Monday, May 8, 2023

Partition with Boost.Geometry

Partition with Boost.Geometry

 

Speeding up with divide and conquer

Boost.Geometry contains many algorithms in its official interface. Most of them follow the OGC interface specification, such as

  • distance
  • area
  • intersection
  • within

But there are also some other algorithms, which are mainly, or exclusively, used internally. One of them is partition and this blog post is about spatial partitioning. 

Suppose you have 1000 points and 1000 polygons, and you want to calculate how many points are within a polygon.

With Boost.Geometry that is easy: iterate over all points, for each of them iterate over all polygons, call the within algorithm, and if it returns true then increase the count. If polygons overlap, then one point might be in several polygons, but we ignore this for now (it’s trivial to fix).

It is easy but it can perform badly. Because it is a so-called “quadratic loop”. If there are, for example, just 10 elements, it is all fine. But if there are one million points and one million polygons, the within operation will be called one trillion times. Which is way too much.

The Boost.Geometry implementation, internally, often needs to compare such sets. For example, the intersection operation of two polygons starts with intersecting all segments of both polygons with each other. Walking over all segments of big polygons would be too slow.

To speed up this process, partition was implemented. It is similar to a kd-tree or to a quad-tree, but not identical. There is no data structure built, or kept. The space is recursively divided if necessary.

In more detail, it works as following:

  • the bounding box of the two sets are calculated
  • this box is divided into two halves, left and right
  • it takes the left half and tries to execute the operation there
But it is often, of course, still too much. In the figure below, the left half could be handled, maybe, but the right half contains for sure too many points.

It then continues:

  • the left box is divided into two halves, top and bottom
  • it takes the bottom half and tries to execute the operation there

This process goes on and on, dividing each box into two halves, alternating horizontally and vertically. Until there are a small number (16 by default) of points or polygons in the box. It then calls the specified operation, in this case within.

After the left half is completely handled, we get:

And after handling the right side, the very end of the process, we can see:

Some boxes are smaller than other boxes, because there are more points there (on purpose, the points are not distributed equally for this example), and/or more polygons.

The "operation" can be specified at compile time, like the compare algorithm in sorting. So in this case we can to calculate within for point-in-polygon, but in other cases we want to calculate intersections.

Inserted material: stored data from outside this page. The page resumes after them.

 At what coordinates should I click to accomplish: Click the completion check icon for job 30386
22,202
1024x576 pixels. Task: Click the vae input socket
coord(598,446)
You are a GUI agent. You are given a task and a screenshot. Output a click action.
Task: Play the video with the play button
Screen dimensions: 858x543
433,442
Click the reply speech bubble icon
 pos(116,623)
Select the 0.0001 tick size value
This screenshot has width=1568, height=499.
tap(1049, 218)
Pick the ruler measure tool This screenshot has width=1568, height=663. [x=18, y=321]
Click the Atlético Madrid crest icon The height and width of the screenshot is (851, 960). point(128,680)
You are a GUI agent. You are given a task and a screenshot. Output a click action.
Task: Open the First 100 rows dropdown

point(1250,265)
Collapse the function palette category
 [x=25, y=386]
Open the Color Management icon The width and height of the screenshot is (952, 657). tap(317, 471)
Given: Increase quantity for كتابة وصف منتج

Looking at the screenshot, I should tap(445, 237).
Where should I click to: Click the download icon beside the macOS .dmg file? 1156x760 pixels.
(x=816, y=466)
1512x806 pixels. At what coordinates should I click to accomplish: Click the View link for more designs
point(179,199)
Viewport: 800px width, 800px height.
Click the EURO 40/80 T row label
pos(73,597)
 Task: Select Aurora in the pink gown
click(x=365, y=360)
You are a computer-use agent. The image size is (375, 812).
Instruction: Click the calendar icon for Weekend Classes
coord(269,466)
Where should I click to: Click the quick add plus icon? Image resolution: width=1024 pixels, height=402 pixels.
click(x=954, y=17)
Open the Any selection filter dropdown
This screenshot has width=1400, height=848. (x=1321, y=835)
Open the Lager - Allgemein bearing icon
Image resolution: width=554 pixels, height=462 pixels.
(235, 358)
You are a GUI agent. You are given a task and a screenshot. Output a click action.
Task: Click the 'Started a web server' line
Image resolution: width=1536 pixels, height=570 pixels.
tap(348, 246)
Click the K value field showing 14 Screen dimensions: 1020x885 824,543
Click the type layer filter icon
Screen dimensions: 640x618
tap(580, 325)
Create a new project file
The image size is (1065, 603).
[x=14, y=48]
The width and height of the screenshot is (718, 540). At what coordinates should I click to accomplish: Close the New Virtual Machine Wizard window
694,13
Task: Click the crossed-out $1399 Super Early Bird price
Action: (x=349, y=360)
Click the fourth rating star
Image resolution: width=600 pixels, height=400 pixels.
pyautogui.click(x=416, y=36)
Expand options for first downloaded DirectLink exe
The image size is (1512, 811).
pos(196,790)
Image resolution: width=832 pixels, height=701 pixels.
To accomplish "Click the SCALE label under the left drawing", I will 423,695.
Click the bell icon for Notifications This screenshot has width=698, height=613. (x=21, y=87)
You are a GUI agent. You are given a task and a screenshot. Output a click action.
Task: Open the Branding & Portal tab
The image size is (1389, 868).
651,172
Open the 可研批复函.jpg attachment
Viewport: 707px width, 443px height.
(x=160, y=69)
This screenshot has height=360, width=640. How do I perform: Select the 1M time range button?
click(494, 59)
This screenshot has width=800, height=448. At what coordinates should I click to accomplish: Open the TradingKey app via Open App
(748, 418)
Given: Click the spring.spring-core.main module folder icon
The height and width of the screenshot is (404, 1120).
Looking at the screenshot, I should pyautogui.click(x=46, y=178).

So, in summary, partition divides the space into halves, alternating left/right and top/bottom until there are just a few geometry objects, and then these geometries are fed into the specified operation.

Of course: if a box is divided into two halves, there can be polygons on the dividing line. They are in both the left and the right half. But this is recognized, and these polygons are handled separately, calling partition again but then for their bounding box.

If we compare calling the within operation with partition and with the trivial outer/inner loop implementation, we can see that it helps a lot ((all measurements on my Linux laptop, in release mode).
  • 2000 points and 2000 polygons:
    • partition takes about 5 ms 
    • loops version takes about 115 ms
  • 20000 points and 20000 polygons:
    • partition takes about 205 ms 
    • loops version takes about 11150 ms

The partition algorithm, for this example, is called as following. I'm showing the experimental version here, using lambda's (Boost.Geometry is written before lambda's existed - the "normal" function is still using a policy with an 'apply' method).

std::size_t count = 0;
boost::geometry::experimental::partition<box_type>(points, rings,
[](auto& box, auto const& point) { bg::expand(box, point); },
[](auto const& box, auto const& point) { return ! bg::disjoint(point, box); },
[](auto& box, auto const& item) { bg::expand(box, item.box); },
overlaps_ring,
[&count](auto const& p, auto const& ring_item)
{
if (bg::within(p, ring_item.ring))
{
count++;
}
return true;
});

The last lambda is the main operation and is only called for a points and polygons which are in the same partitioned box. bg is a shorthand for Boost.Geometry.
 
There are four other lambda's specified. That is because partition needs to calculate bounding boxes from its input (of which it is unaware, it can be anything, not even geometries but structures containing geometries, for example). Therefore, for the two input sets (points and rings) we need two additional lambda's (expanding a box with a point or ring, and returning true if a box intersects with a point or ring).